Kemudian pada tahun 1962, masa pemerintahan dusun dipimpin, Abd. Rakip Sinaga, akrabnya disapa, Bang Kip, digagaslah musyawarah-mufakat, tiga kampung Amholu. Alhasil, atas kesepakatan bersama, dan atas swadaya masyarakat, maka dibangunlah sebuah mesjid dari semen Beton, dengan bangunan parmanen, di Amaholu Tenggah. Mesjid ini dikerjakan oleh tiga kampung Amaholu (Hatawano, Amaholu Tenggah, dan Amaholu Los). Bertindak sebagai kepala tukang dari pekerjaan mesjid itu ialah imam mesjid Dusun Kambelu, Hasim Rumbia, akrabnya di sapa Bapa Abu. Mesjid tersebut lalu diberi nama “Raudatul Jannah” yang artinya “taman surga.” Ketiga kampung Amaholu, mengunakan mesjid ini untuk melaksanakan hajatan shalat juamat, idul fitri, dan shalat Idul Adha berjamaah.
Setelah Bang Kip, tiga tahun menjabat sebagai kepala kampung Amaholu, maka pada tahun 1965, tongkat kepemimpinan dusun Amaholu pun beralih ke tangan, Ode Abu. Dalam masa kepemimpinan Ode Abu, Pembangunan mesjid parmanen tahap awal masih dinilai masyarakat belum cukup sempurna, seperti layaknya sebuah mesjid. Hanya karena belum memiliki teras, yang mengelilingi badan mesjis. Pada tahun 1977 atas inisiatif masyarakat dan atas swadaya bersama masyarakat tiga Amaholu, mesjid yang sudah berdiri di Amaholu tenggah itu direhap kembali, dengan penambahan teras keliling. Bapa UN-Banggai, bertindak selaku kepala tukang saat itu. Didepan mesjid, samping kanan didirikan Bak Air, sebagai tempat wudhu, mengambil Air minum, mandi, dan sebagainya. Bak air itu, disandarkan langsung dengan teras depan, mesjid. Agar tidak bercampur baur laki-laki dan perempuan, di samping kiri belakang mesjid didirikan bak air khusus untuk perempuan, berwudhu, mencuci, mengambil air minum dan mandi.

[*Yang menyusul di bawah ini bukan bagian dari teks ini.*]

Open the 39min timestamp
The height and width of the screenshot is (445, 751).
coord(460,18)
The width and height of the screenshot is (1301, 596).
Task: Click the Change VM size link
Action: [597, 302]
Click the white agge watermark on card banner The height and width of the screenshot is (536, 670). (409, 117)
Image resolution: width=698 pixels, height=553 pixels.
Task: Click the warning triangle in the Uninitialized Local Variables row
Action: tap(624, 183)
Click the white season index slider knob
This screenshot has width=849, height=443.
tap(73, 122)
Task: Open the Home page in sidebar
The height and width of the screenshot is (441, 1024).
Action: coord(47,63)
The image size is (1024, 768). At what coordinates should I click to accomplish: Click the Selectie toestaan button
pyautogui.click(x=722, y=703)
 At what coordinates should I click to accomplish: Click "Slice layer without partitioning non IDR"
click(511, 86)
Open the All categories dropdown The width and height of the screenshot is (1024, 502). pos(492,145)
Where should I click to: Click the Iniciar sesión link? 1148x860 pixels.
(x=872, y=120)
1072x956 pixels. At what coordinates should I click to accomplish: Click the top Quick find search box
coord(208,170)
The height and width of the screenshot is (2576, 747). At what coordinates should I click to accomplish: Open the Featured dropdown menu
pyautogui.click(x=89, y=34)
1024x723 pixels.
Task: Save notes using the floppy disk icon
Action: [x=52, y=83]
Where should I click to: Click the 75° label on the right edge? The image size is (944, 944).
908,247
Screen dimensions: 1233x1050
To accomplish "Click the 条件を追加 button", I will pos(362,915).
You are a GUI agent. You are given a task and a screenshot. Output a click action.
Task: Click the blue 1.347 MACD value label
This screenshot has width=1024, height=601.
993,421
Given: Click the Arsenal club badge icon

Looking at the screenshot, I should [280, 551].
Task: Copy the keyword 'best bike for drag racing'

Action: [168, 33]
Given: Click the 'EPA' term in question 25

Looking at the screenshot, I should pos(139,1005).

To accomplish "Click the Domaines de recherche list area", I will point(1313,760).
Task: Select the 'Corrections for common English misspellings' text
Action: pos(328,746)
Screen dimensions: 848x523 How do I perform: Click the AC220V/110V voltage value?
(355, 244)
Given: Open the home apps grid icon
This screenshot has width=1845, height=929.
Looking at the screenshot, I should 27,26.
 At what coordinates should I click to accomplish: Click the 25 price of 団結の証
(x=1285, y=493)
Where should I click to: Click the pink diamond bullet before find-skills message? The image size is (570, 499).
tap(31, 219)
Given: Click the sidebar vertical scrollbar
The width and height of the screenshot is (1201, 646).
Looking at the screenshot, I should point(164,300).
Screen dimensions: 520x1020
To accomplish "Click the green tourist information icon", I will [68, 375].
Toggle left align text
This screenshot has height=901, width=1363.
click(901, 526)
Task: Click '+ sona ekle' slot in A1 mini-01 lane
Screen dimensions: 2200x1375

Seiring berjalannya waktu, generasi kedua, generasi pendiri mesjid dan pengurus mesjid “Raudatul Jannah” pertama, semuanya telah berpulang kerahmatullah.  Bangunan mesjid yang  tadinya berdiri tegak, kokoh, dan kuat, perlahan-lahan rapuh ditenalan usia. Dinding-dinging mesjid yang terbuat dari semen beton itu, perlahan-lahan terkelupas. Begitu pula, kayu-kayu penyangga bangunan mulai terlihat lapuk. Sementara itu, masyarakat Hatawano, dan Amaholu Los, yang awalnya shalat Jumaat, bersamaan di mesjid “Raudatul Jannah” Amaholu Tenggah, kini mereka pun telah melaksanakan hajatan shalat Jumat, di kampung mereka masing-masing. Kedua kampung yang awalnya RT itu, kini sudah mempunyai wilayah admistrasi sendiri (dusun mandiri), mesjid parmanen pun telah berdiri kokoh, di kedua bekas wilayah (RT) Amaholu itu, sehingga nama mesjid yang berada di kampung itu sesuai kesepakatan masyarakat mereka. Dan tidak adalagi capurtangan Amaholu Tengah di dalam urusan itu.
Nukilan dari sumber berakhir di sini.